» **Text shown**:
◆ ◆ ◆ ◆ ◆ ◆ ◆
After the First World War, Italy found itself facing civil unrest, as many of its citizens were inspired by the events of the Russian Revolution.

This led to the liberal establishment – fearing a repeat of what had happened in Russia – looking to the small but growing National Fascist Party, formed in 1919 and led by its creator, Benito Mussolini.

​The Fascists had grown in strength since their formation, gaining much of their support from unemployed war veterans, who had been organised into intimidating and violent squads, known as ‘Black Shirts’ due to the colour of their clothing.

They proved to be an increasingly aggressive and very visual presence as the Fascists grew in power and influence. 

Fascist and Italian leader ('Duce'), Benito Mussolini.


A new fascist government

​In October 1922, an attempted coup (The “March on Rome”) by the ‘Black shirts’ – essentially the foot soldiers of the National Fascist Party - failed, but the events so alarmed King Victor Emmanuel III that he refused to announce a state of siege and instead appointed Mussolini as prime minister. Although this act avoided any armed conflict in Italy, it instead handed power to the Fascists. Over the next few years Mussolini – now ruling as a dictator - banned all political opposition, and restricted personal liberties for the population. These actions drew international attention and inspired similar and led to similar governments being formed in Germany (Hitler) and Spain (Franco).
◆ ◆ ◆ ◆ ◆ ◆ ◆
» **Directive 1**: Decide whether each statement agrees with the passage on Italian Fascism, answering yes or no and quoting the passage's deciding words. (a) The National Fascist Party was formed in 1919. (b) The March on Rome in October 1922 succeeded as a coup. (c) After the March on Rome, King Victor Emmanuel III declared a state of siege.
» **Directive 2**: Please extend the passage on Italian Fascism, picking up right after its final sentence.
The listing that comes next isn't needed for any of this work.

[Rows of data for pointing]
◆ ◆ ◆ ◆ ◆ ◆ ◆
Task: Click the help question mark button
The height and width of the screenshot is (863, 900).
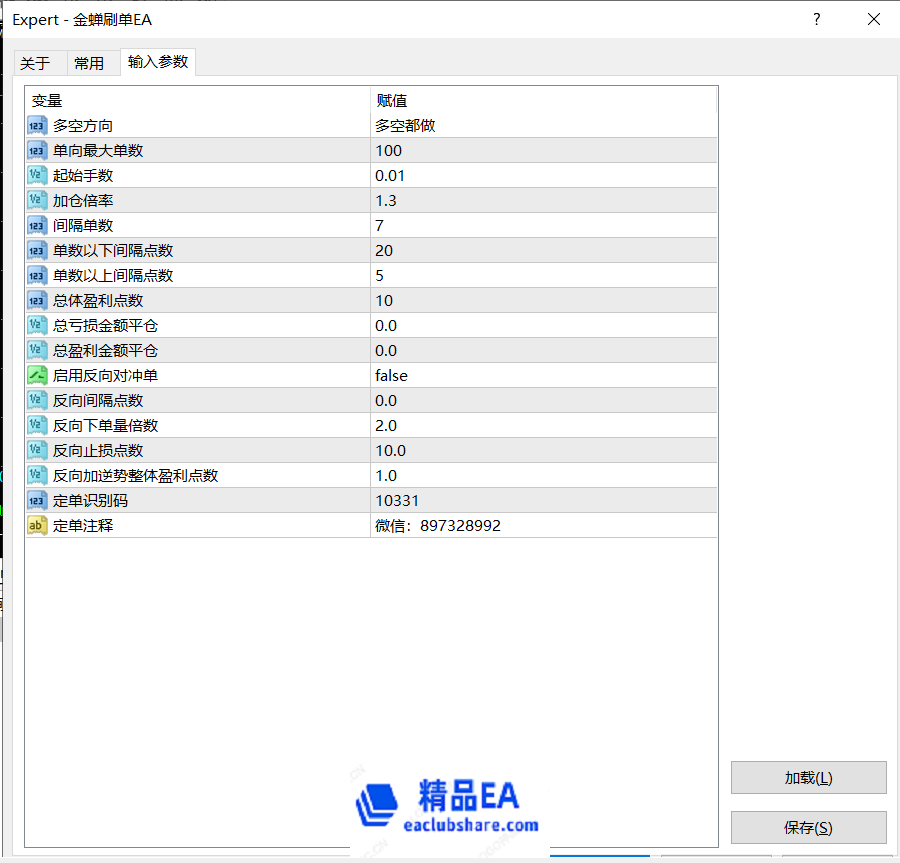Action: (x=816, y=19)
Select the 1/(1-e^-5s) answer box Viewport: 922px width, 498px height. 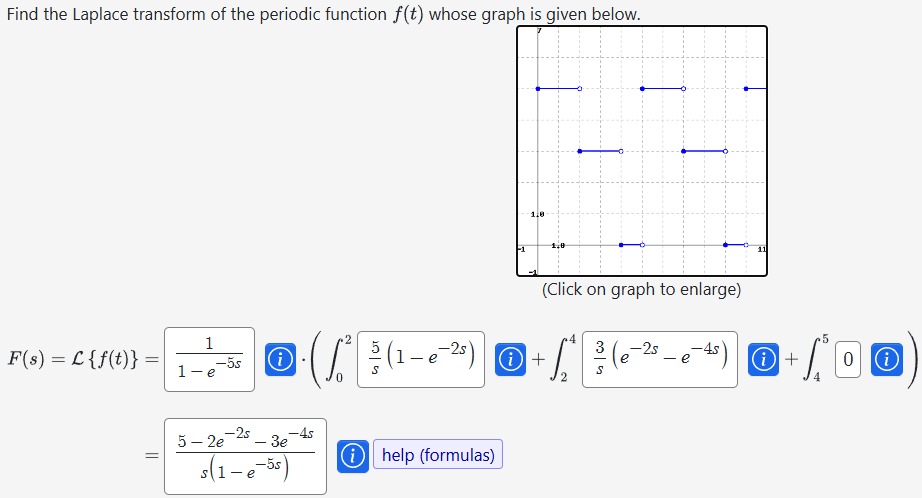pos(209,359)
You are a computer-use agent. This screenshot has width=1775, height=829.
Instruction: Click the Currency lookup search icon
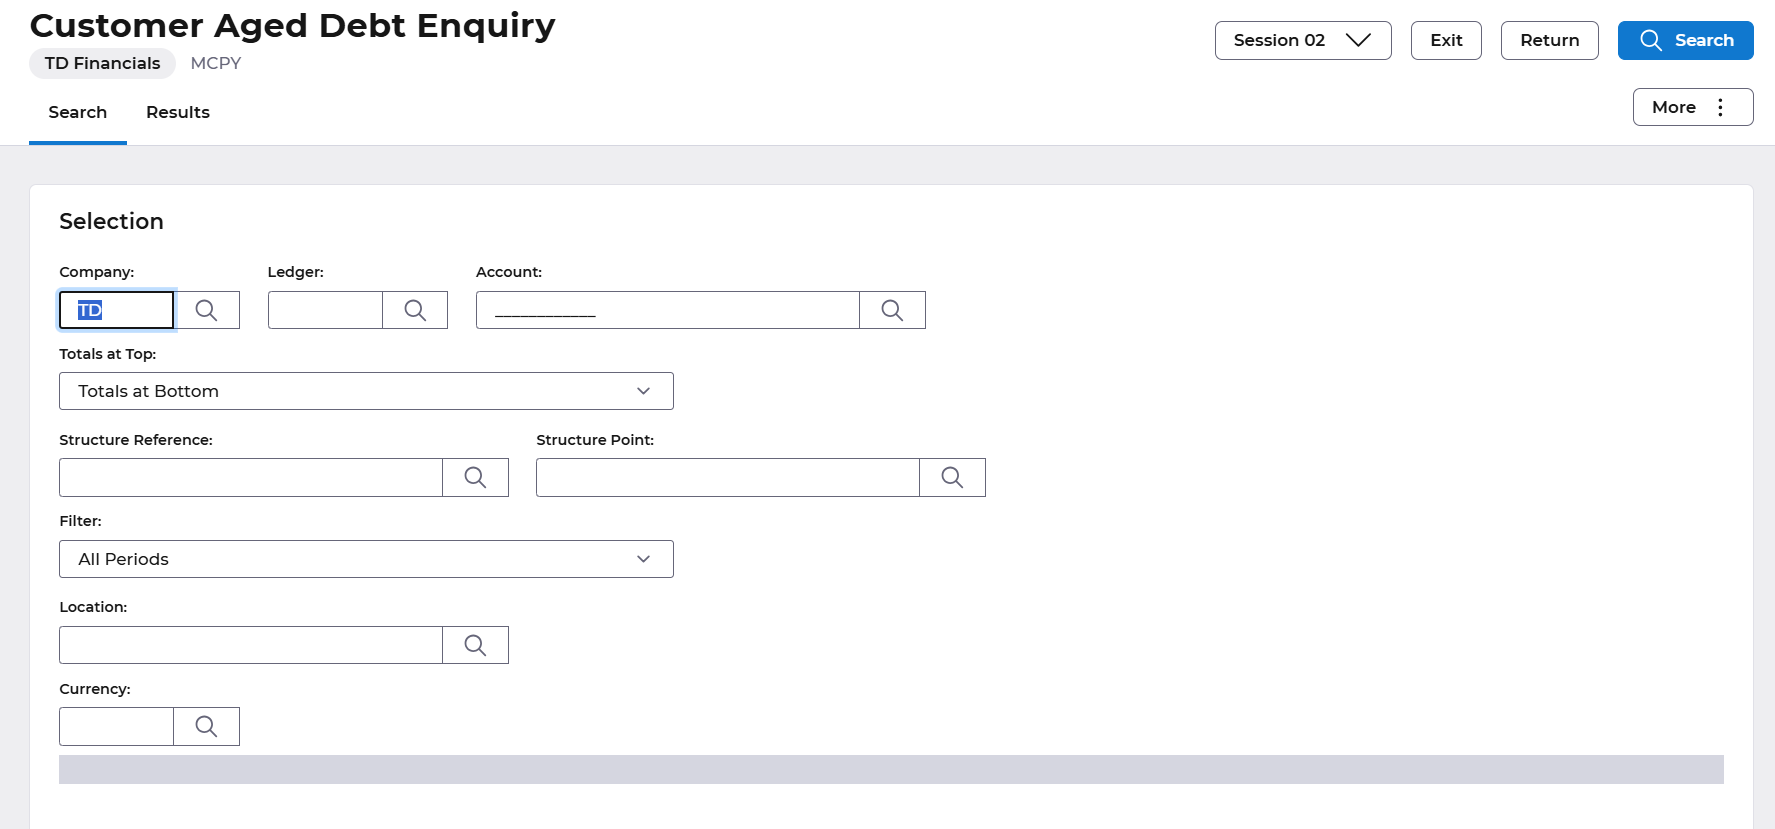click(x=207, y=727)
◆ ◆ ◆ ◆ ◆ ◆ ◆
» **Task answer 1**:
(a) Yes: "formed in 1919 and led by its creator, Benito Mussolini"
(b) No: "an attempted coup (The “March on Rome”) by the ‘Black shirts’ – essentially the foot soldiers of the National Fascist Party - failed"
(c) No: "he refused to announce a state of siege and instead appointed Mussolini as prime minister"

» **Task answer 2**:
Italian Fascist propaganda poster from the late 1930's, referencing the Second Italo-Ethiopian war.


Antisemitism

Unlike Hitler’s Germany, Mussolini’s Italy did not initially adopt anti-Semitic policies, with Mussolini himself wavering between tolerance and ambivalence regarding Jewish Italians. A number were members of his own fascist party. 

​However, despite opposition from many quarters (some felt antisemitism was nothing to do with fascism) Italy adopted antisemitism, promoting anti-Semitic propaganda during its support for Franco’s nationalist forces in the Spanish Civil War

Under pressure from Germany, Mussolini officially adopted a policy of antisemitism in 1938, despite it being an extremely unpopular move, both in the Fascist Party, and Italy itself.

Young Italian boys in the fascist youth group, the Opera Nazionale Balilla.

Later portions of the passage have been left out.